From: Gao Xiang <hsiangkao@redhat.com>
To: Dave Chinner <david@fromorbit.com>
Cc: linux-xfs@vger.kernel.org
Subject: Re: [RFC PATCH 1/4] xfs: support deactivating AGs
Date: Thu, 15 Apr 2021 15:08:33 +0800 [thread overview]
Message-ID: <20210415070833.GD1864610@xiangao.remote.csb> (raw)
In-Reply-To: <20210415062824.GN63242@dread.disaster.area>
Hi Dave,
On Thu, Apr 15, 2021 at 04:28:24PM +1000, Dave Chinner wrote:
> On Thu, Apr 15, 2021 at 12:28:37PM +0800, Gao Xiang wrote:
> > Hi Dave,
> >
> > On Thu, Apr 15, 2021 at 01:42:55PM +1000, Dave Chinner wrote:
> > > On Thu, Apr 15, 2021 at 03:52:37AM +0800, Gao Xiang wrote:
> > > > To get rid of paralleled requests related to AGs which are pending
> > > > for shrinking, mark these perags as inactive rather than playing
> > > > with per-ag structures theirselves.
> > > >
> > > > Since in that way, a per-ag lock can be used to stablize the inactive
> > > > status together with agi/agf buffer lock (which is much easier than
> > > > adding more complicated perag_{get, put} pairs..) Also, Such per-ags
> > > > can be released / reused when unmountfs / growfs.
> > > >
> > > > On the read side, pag_inactive_rwsem can be unlocked immediately after
> > > > the agf or agi buffer lock is acquired. However, pag_inactive_rwsem
> > > > can only be unlocked after the agf/agi buffer locks are all acquired
> > > > with the inactive status on the write side.
> > > >
> > > > XXX: maybe there are some missing cases.
> > > >
> > > > Signed-off-by: Gao Xiang <hsiangkao@redhat.com>
> > > > ---
> > > > fs/xfs/libxfs/xfs_ag.c | 16 +++++++++++++---
> > > > fs/xfs/libxfs/xfs_alloc.c | 12 +++++++++++-
> > > > fs/xfs/libxfs/xfs_ialloc.c | 26 +++++++++++++++++++++++++-
> > > > fs/xfs/xfs_mount.c | 2 ++
> > > > fs/xfs/xfs_mount.h | 6 ++++++
> > > > 5 files changed, 57 insertions(+), 5 deletions(-)
> > > >
> > > > diff --git a/fs/xfs/libxfs/xfs_ag.c b/fs/xfs/libxfs/xfs_ag.c
> > > > index c68a36688474..ba5702e5c9ad 100644
> > > > --- a/fs/xfs/libxfs/xfs_ag.c
> > > > +++ b/fs/xfs/libxfs/xfs_ag.c
> > > > @@ -676,16 +676,24 @@ xfs_ag_get_geometry(
> > > > if (agno >= mp->m_sb.sb_agcount)
> > > > return -EINVAL;
> > > >
> > > > + pag = xfs_perag_get(mp, agno);
> > > > + down_read(&pag->pag_inactive_rwsem);
> > >
> > > No need to encode the lock type in the lock name. We know it's a
> > > rwsem from the lock API functions...
> > >
> > > > +
> > > > + if (pag->pag_inactive) {
> > > > + error = -EBUSY;
> > > > + up_read(&pag->pag_inactive_rwsem);
> > > > + goto out;
> > > > + }
> > >
> > > This looks kinda heavyweight. Having to take a rwsem whenever we do
> > > a perag lookup to determine if we can access the perag completely
> > > defeats the purpose of xfs_perag_get() being a lightweight, lockless
> > > operation.
> >
> > I'm not sure if it has some regression since write lock will be only
> > taken when shrinking (shrinking is a rare operation), for most cases
> > which is much similiar to perag radix root I think.
>
> It's still an extra pair of atomic operation per xfs_perag_get/put()
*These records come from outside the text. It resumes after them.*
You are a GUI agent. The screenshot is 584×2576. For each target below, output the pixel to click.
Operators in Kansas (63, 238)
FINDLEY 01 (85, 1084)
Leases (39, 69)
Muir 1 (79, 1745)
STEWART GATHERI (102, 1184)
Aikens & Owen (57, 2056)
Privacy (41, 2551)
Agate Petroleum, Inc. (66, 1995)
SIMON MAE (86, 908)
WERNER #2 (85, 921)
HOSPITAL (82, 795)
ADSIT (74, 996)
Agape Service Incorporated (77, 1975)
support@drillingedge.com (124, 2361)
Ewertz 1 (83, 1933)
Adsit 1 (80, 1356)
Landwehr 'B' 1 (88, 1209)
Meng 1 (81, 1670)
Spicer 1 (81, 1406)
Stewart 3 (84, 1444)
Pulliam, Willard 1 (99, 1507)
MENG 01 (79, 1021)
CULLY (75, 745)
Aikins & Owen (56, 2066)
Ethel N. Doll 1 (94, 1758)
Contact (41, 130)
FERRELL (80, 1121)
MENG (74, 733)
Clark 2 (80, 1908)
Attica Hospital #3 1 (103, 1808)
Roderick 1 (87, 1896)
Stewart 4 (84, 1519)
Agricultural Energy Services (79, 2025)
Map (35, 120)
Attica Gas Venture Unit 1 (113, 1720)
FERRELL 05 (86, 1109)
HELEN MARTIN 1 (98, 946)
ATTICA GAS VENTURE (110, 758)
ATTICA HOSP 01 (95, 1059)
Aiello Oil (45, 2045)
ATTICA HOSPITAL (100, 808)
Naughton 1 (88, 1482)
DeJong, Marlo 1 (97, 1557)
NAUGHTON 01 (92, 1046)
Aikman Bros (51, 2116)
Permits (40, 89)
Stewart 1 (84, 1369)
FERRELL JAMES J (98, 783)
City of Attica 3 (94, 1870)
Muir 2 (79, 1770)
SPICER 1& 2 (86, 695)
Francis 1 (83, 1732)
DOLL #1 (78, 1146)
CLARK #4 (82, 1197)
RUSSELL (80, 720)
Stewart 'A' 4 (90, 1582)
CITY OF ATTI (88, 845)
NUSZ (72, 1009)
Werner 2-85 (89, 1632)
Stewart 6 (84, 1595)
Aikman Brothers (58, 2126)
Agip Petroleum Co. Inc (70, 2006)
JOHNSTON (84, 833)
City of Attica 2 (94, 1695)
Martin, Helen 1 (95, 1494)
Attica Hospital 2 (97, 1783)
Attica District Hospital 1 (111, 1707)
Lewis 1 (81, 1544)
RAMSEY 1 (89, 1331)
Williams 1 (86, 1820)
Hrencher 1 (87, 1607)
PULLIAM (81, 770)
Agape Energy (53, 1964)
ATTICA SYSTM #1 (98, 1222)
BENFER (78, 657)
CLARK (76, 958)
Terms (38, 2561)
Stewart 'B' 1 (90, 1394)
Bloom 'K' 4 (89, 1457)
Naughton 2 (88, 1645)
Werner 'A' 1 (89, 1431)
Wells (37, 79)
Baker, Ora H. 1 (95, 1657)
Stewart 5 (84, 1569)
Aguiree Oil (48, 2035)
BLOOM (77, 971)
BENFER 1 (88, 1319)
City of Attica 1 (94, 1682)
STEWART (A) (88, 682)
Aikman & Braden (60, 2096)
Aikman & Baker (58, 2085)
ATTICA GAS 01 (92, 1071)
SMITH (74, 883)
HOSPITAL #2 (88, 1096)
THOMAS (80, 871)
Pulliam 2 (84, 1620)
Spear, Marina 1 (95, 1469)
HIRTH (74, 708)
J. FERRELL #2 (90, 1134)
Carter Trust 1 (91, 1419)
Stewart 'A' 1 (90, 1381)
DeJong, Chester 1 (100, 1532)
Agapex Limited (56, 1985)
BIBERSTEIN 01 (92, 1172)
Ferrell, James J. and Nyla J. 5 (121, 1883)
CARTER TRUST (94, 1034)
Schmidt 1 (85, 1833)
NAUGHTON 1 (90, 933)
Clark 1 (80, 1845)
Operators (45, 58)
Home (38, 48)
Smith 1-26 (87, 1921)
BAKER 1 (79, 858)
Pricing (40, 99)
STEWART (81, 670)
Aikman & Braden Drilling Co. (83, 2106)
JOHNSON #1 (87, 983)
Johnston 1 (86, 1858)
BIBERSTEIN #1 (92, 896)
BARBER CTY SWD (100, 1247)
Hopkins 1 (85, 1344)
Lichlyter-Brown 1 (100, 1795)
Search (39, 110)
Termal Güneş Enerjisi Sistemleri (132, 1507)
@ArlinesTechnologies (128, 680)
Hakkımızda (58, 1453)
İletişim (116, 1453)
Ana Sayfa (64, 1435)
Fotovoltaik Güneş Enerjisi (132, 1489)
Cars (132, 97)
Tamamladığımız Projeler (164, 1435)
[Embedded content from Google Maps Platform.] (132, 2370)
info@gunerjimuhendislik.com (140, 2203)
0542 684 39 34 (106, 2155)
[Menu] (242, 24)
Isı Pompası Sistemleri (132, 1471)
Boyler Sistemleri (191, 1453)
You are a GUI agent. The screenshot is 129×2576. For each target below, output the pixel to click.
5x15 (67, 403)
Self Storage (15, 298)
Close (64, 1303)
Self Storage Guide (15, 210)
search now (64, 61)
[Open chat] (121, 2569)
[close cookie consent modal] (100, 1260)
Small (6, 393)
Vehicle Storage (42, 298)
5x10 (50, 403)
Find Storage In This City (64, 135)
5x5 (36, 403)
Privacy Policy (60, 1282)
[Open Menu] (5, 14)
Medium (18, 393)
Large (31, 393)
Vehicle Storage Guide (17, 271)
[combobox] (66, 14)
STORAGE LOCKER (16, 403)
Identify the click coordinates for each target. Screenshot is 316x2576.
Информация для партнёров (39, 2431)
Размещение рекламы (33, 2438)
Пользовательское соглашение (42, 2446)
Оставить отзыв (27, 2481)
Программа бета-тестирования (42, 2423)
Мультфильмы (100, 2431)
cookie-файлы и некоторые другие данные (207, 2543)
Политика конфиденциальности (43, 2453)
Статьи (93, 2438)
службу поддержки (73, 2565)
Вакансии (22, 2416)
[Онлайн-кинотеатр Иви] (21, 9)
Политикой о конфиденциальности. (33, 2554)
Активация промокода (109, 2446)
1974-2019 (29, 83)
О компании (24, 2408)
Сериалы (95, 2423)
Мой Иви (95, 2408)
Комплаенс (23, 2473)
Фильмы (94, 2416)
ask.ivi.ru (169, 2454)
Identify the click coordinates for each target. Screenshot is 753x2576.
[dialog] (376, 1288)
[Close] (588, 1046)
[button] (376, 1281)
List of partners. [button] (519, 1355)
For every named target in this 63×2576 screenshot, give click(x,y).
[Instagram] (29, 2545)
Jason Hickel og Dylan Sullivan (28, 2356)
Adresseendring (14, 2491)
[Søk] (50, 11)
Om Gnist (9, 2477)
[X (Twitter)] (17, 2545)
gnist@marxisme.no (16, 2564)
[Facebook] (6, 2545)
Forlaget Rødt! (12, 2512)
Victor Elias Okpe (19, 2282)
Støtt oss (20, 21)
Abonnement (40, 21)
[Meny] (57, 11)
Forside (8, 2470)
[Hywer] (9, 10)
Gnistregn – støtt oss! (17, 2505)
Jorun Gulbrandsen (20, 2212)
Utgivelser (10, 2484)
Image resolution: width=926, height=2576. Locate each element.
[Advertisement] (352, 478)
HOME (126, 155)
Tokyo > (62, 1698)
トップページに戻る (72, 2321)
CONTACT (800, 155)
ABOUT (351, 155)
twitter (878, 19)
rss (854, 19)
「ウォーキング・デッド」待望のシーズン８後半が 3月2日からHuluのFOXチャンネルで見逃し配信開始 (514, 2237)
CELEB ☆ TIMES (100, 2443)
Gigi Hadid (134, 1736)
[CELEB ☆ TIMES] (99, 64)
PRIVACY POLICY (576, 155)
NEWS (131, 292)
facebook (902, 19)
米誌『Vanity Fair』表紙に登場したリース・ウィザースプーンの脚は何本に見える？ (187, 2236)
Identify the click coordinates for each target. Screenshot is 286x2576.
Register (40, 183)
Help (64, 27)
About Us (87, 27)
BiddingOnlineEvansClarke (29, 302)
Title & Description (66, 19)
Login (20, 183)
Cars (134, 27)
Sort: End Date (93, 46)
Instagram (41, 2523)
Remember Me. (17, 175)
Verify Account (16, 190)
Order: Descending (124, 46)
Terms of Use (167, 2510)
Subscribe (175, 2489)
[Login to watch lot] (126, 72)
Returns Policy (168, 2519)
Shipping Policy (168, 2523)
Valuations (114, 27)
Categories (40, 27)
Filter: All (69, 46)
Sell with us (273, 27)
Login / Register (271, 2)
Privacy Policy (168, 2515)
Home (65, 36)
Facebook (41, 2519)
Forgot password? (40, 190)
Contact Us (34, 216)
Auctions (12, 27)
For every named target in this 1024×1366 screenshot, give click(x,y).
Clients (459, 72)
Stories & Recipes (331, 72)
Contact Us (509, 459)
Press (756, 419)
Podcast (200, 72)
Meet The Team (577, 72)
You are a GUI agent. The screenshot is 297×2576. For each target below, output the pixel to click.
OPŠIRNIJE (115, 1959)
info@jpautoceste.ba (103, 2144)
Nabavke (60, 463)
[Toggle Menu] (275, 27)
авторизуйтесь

> call pairs. pag_inactive being true is the slow/rare path, so we
> should be trying to keep the overhead of detecting that path out of
> all our fast paths...
>
> Indeed, xfs_perag_get() already shows up on profiles because of the
> number of calls we make to it, so adding an extra atomic operation
> for this operation is going to be noticable in terms of CPU usage,
> if nothing else.
>
> > The locking logic is that, when pag->pag_inactive = false -> true,
> > the write lock, AGF/AGI locks all have to be taken in advance.
> >
> > >
> > > I suspect what we really want here is active/passive references like
> > > are used for the superblock, and an API that hides the
> > > implementation from all the callers.
> >
> > If my understanding is correct, my own observation these months is
> > that the current XFS codebase is not well suitable to accept !pag
> > (due to many logic assumes pag structure won't go away, since some
> > are indexed/passed by agno rather than some pag reference count).
>
> Maybe so, but that's exactly what this patch is addressing - it's
> adding a way to detect that perag has "gone away"i and should not be
> referenced any more.
>
> It wasn't until I saw this patch that I realised that there is a way
> that we can, in fact, safely handle perags being freed by ensuring
> that the RCU lookup fails for these "active" references....
>
> > Even I think we could introduce some active references, but handle
> > the cover range is still a big project. The current approach assumes
> > pag won't go away except for umounting and blocks allocation / imap/
> > ... paths to access that.
>
> The way I described should work just fine - nobody should be
> accessing the per-ag without a reference gained through a lookup in
> some way. Buffers carry a passive reference, because the per-ag
> teardown will do the teardown of those references before the perag
> is freed. Everything else carries an active reference and so
> teardown cannot begin until all active references go away.
>
> > My current thought is that we could implement it in that way as the
> > first step (in order to land the shrinking functionality to let
> > end-users benefit of this), and by the codebase evolves, it can be
> > transformed to a more gentle way.
>
> I think converting this patchset to active/passive references ias
> I've described solves the problem entirely - there's no "evolving"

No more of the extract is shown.